# Ready For New Pond



## P.senegalus (Aug 18, 2011)

I picked out the spot I'm going to put my new pond. Will get started on it tomorrow. I drained my old pond last weekend, except for a tiny bit of water and when I walked by it the mosquitoes swarmed me. I'm ready to get my mosquitofish back outside, lol.

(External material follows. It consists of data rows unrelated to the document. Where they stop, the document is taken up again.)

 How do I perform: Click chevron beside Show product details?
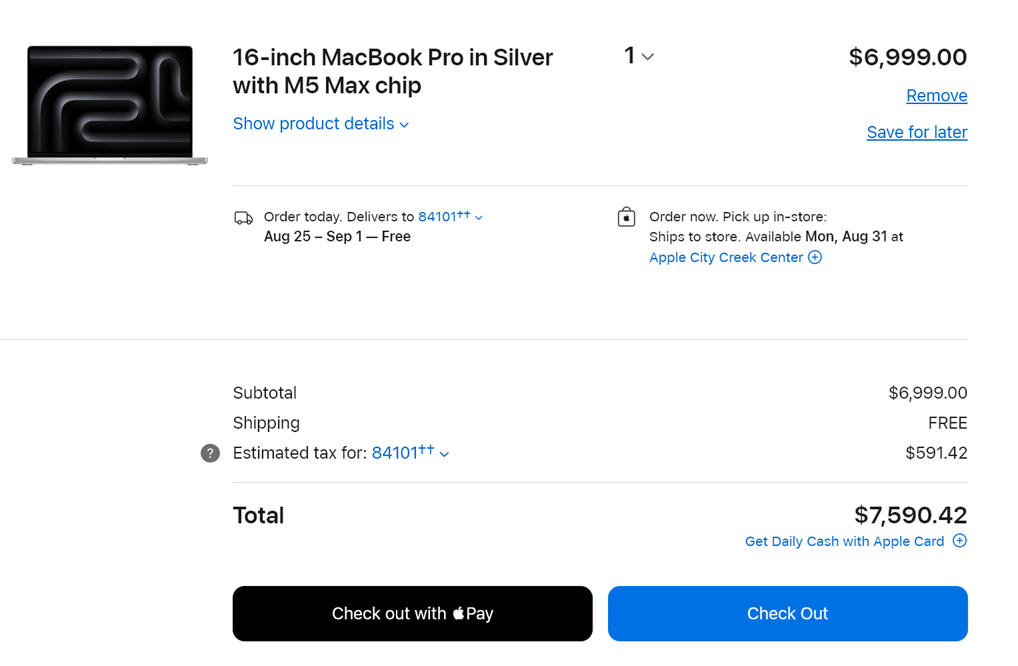click(x=404, y=125)
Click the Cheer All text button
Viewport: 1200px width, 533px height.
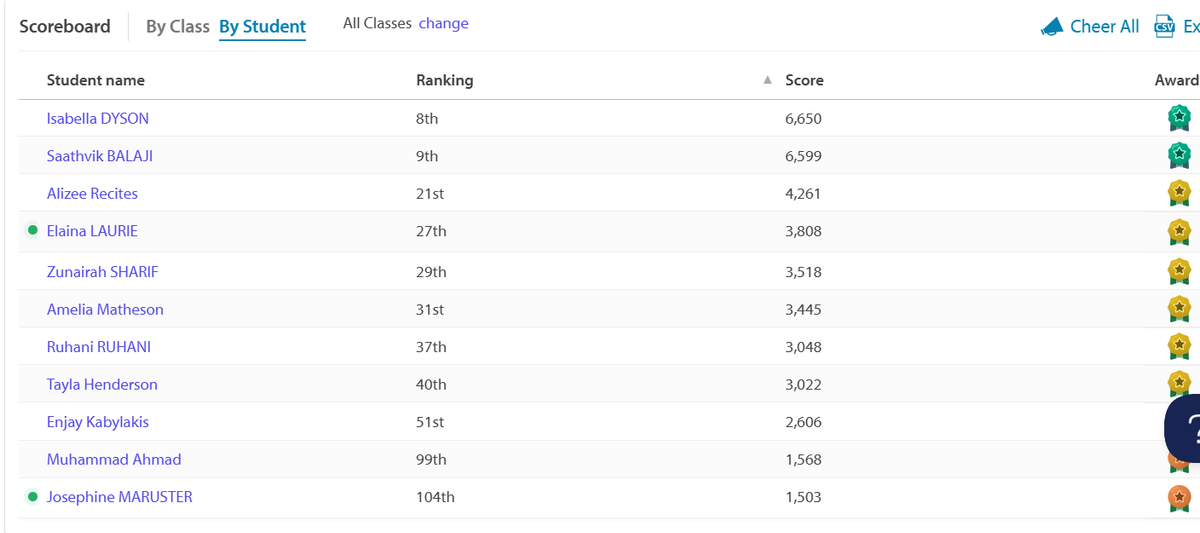click(x=1104, y=27)
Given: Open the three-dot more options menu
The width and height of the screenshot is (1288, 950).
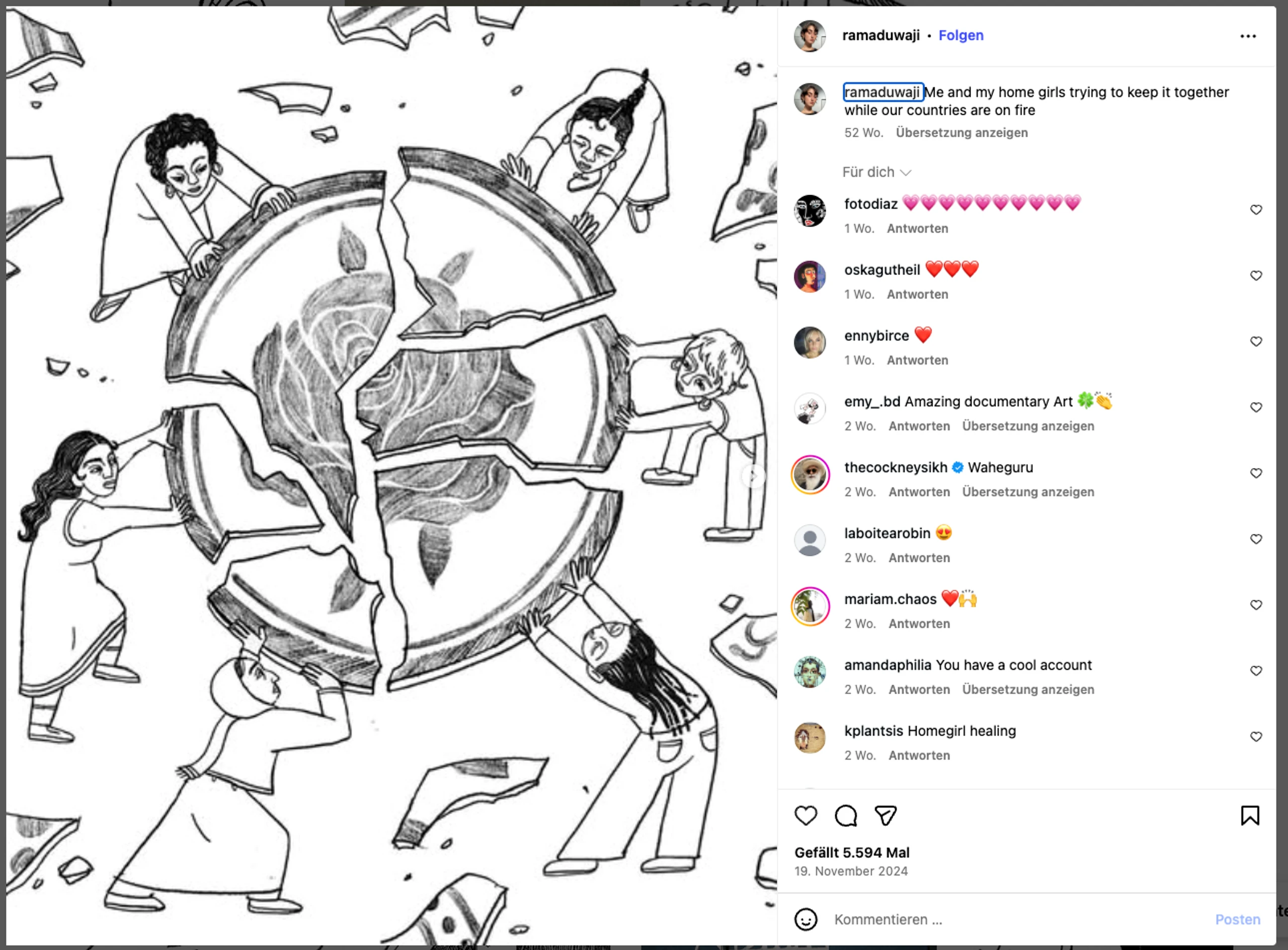Looking at the screenshot, I should tap(1248, 36).
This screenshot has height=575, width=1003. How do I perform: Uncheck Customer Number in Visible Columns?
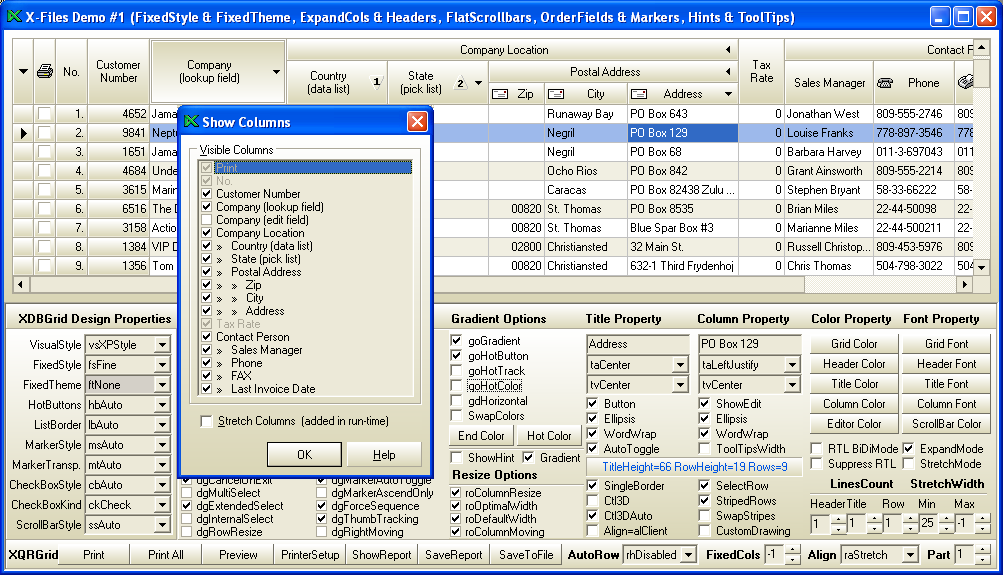click(207, 194)
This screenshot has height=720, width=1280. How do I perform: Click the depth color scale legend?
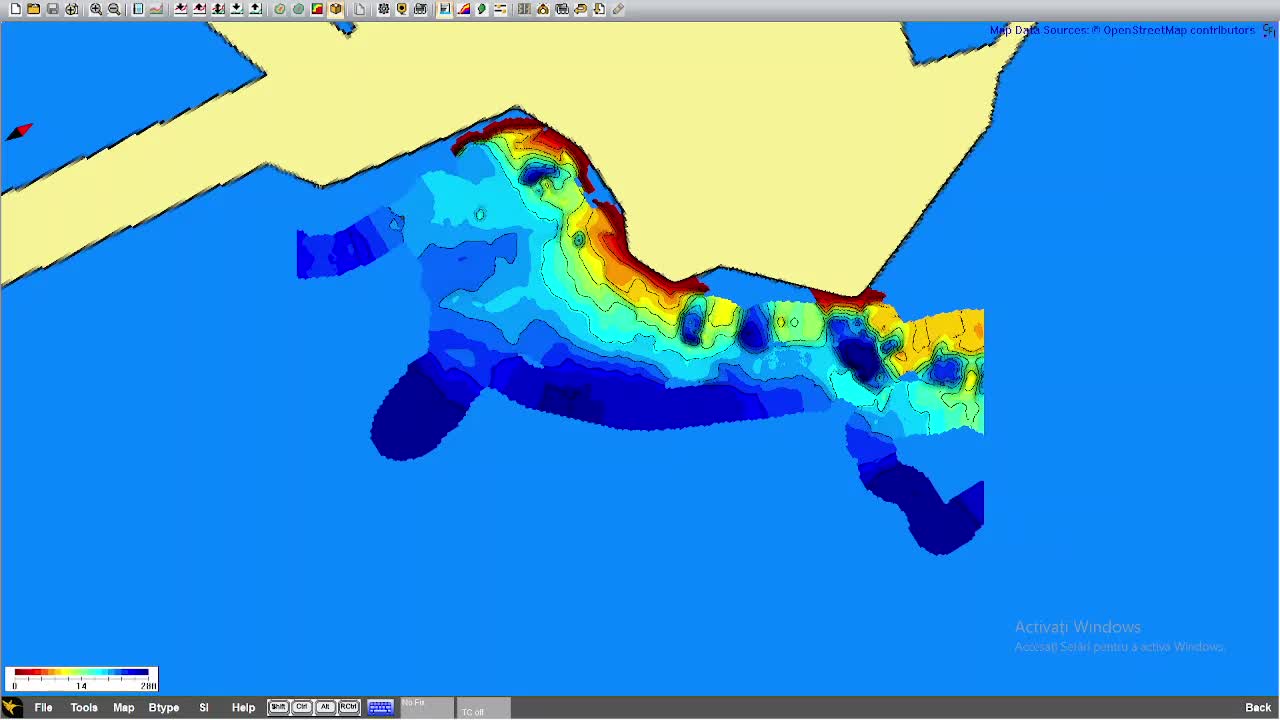click(x=81, y=679)
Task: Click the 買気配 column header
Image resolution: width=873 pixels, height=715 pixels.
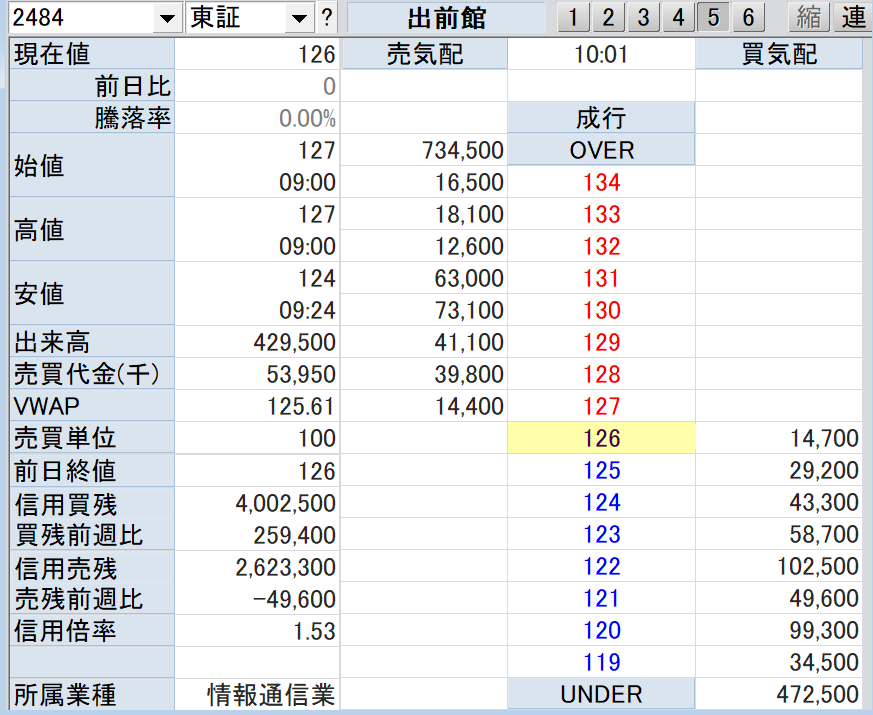Action: coord(778,54)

Anyways, I plan to make this pond semi long and about 2, maybe 3 feet deep. I am not certain on how long it will be yet. I am also thinking of adding a small bog area for plants. I wish I could put some shrimp in the pond.


----------



## P.senegalus (Aug 18, 2011)

Change of plans as far as the shape of the pond.I decided to make it like this:








I'm still not finished so it probably won;t look like this when I get the liner in.


----------



## lohachata (Jan 27, 2006)

i wish i had the space for a pond...but i will be putting out several large tubs this spring..going to set up 2 or 3 smaller ones to breed mosquitos...will use the larvae to feed and also to freeze....


----------



## P.senegalus (Aug 18, 2011)

I bought a few plants for the pond. I got variegated sweet flag, corkscrew rush, a water lily and a black gamecock iris. I want to get some plants that will grow underwater too.


----------



## P.senegalus (Aug 18, 2011)

Here's a photo of my pond. This was taken when I first filled it up. The orange goldfish is the mother of the eggs laid.


----------



## ZebraDanio12 (Jun 17, 2011)

Beautiful! I want a pond! I have the space....hmmmm


----------



## phlyergirl (Nov 6, 2011)

Very nice!


----------



## Betta man (Mar 25, 2011)

Nice pond! What fish are you planning on keeping in it?


----------



## P.senegalus (Aug 18, 2011)

Thanks everyone  I'm still getting more plants to go in it. I am fixing the waterfall too. I'll post more photos when I get the other plants in place. The fake lily pads are going when the real ones start growing.
You should get you a pond ZebraDanio12! 

Right now the only fish I have in it is two 4 or 5 inch goldfish and about 12 mosquitofish. Plus if any of the goldfish eggs hatch i'll have to put them in there when they grow big enough not to be eaten.
I think I want to replace the mosquitofish with rosy red minnows and flagfish. I am thinking about getting some sailfin mollies or fundulus chrysotus for the warmer months. Has anyone kept white clouds in a pond?


----------



## P.senegalus (Aug 18, 2011)

I got 10 rosy red minnows and 5 zebra danios for the pond. The danios are enjoying every part of it


----------



## lohachata (Jan 27, 2006)

white clouds do great if you can keep them cool...60-75 degrees..and if there is lots of plant cover you might even get babies.


----------



## P.senegalus (Aug 18, 2011)

I wanted to get some white clouds for the pond, but the pet store didn't have any in stock. I have 5 in the house, i'm thinking of putting them in it.


----------



## adamxatomic (Oct 6, 2011)

Nice looking pond! I love the island idea.
Is that PVC pond liner?


----------